Happy Three King’s Day!
The Polish man I married brought a whole host of Polish traditions to my very Scandinavian world. Dzien Trzech Kroli is what they call this 6th Day of January. My Polish Mother-in-law described the day as the last day of the Christmas season. It’s when they told the story of the kings that came to visit the child, Jesus, in Bethlehem. They brought gifts for a king—gold, frankincense, and myrrh.
In Poland, children would get gifts on only 2 days, St. Nicholas Day and 3 King’s Day. Earlier in the season the kids had helped string candy, cookies and nuts on the tree to decorate for Christmas and on 3 King’s Day the goodies were divided amongst the children while families took down all the Christmas decor, enjoying one last holiday meal together. This tradition is called “raiding the tree.” I had never heard of this until marrying into this family.
My friend is Spain told me that there is a big parade of kings through the streets on January 5th when the kings throw candy to the children. The children then leave out their best (and cleanest) shoes by the door, and in the morning (the 6th) they are filled with candy or small toys. My sister at church is from Puerto Rico and describes a similar celebration of kings there. So this is not just a Polish tradition.

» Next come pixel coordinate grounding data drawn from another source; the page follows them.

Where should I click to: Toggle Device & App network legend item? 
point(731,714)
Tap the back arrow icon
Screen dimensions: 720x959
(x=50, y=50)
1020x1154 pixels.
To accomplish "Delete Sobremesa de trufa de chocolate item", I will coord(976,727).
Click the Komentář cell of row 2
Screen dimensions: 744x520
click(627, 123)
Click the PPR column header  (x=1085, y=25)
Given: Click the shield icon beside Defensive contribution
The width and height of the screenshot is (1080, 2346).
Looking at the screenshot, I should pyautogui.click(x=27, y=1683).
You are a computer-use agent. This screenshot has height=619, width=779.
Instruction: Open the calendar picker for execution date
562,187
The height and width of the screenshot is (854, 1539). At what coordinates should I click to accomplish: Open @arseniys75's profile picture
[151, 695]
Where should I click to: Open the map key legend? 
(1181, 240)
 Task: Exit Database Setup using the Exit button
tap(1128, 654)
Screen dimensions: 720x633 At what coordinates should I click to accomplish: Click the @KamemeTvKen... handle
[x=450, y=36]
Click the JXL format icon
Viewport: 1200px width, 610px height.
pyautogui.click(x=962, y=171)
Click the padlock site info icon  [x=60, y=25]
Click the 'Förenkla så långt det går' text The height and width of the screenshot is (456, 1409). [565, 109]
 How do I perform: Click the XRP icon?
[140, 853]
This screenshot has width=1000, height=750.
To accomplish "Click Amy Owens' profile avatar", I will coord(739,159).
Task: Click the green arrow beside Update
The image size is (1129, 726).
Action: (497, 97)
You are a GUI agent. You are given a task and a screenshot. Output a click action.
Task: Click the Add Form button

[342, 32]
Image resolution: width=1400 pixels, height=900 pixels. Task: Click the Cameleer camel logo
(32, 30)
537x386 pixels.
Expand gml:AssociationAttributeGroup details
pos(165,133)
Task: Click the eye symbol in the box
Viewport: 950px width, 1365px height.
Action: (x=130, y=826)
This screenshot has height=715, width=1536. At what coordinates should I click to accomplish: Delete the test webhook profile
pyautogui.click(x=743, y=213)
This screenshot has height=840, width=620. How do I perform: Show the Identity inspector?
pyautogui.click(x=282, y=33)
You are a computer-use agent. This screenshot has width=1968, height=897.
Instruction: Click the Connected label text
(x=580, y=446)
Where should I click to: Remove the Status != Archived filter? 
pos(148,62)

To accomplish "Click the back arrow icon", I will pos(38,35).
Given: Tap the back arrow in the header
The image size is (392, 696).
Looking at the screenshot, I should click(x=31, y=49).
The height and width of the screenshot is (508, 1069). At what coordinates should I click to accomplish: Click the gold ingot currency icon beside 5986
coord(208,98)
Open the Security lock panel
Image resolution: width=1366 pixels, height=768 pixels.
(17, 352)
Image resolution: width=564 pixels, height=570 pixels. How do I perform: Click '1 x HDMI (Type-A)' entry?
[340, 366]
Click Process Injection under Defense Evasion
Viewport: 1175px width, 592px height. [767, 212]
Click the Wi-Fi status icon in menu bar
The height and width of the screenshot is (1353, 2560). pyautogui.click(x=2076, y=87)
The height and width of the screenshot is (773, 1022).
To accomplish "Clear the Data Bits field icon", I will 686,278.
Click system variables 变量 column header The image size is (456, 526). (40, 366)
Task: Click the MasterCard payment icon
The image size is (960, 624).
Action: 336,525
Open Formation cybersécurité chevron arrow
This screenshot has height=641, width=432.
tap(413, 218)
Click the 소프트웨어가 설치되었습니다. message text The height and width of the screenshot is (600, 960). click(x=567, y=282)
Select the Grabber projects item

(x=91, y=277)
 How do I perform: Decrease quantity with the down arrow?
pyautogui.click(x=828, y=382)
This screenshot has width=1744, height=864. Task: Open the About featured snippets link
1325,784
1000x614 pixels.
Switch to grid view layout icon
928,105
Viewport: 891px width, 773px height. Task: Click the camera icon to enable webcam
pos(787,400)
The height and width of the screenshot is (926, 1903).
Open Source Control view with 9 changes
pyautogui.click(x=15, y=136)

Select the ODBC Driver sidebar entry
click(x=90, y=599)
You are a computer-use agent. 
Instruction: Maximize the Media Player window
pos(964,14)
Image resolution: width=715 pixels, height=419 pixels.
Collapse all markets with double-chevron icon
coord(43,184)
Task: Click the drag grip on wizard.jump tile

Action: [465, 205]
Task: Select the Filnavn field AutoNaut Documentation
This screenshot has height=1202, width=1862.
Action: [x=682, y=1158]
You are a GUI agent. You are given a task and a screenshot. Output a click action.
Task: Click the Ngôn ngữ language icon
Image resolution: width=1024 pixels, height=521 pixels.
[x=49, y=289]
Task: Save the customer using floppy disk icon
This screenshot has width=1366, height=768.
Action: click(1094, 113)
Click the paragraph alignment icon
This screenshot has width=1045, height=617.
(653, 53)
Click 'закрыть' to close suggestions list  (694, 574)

I love hearing all these traditions, but a tradition has to have a meaningful story for it to make it into our family traditions. My grandma, Kristin Kjorlaug always had a story behind everything we did, and those stories have stuck with me all these years. So what’s the story here?
This is the part when the kings, the wisemen, tell us that Jesus really is a King! The celebration of His coming has passed and the visit from the wisemen a year or two later solidifies why He came and who He really was. They knew He was royalty and brought gifts that worshipped Him as royalty.
So how can we use our gifts to honor this King and tell His story?
It’s the only story worth telling over and over again. Jesus is the Hero in plain clothes, disguised in baby hair and skin, and sitting on his mother’s lap — waiting. “So let’s put our Christmas decorations away,” I’ll tell the kids, “because the next part of the story needs to be told. Easter is just around the corner and you will see what happens to this waiting King.”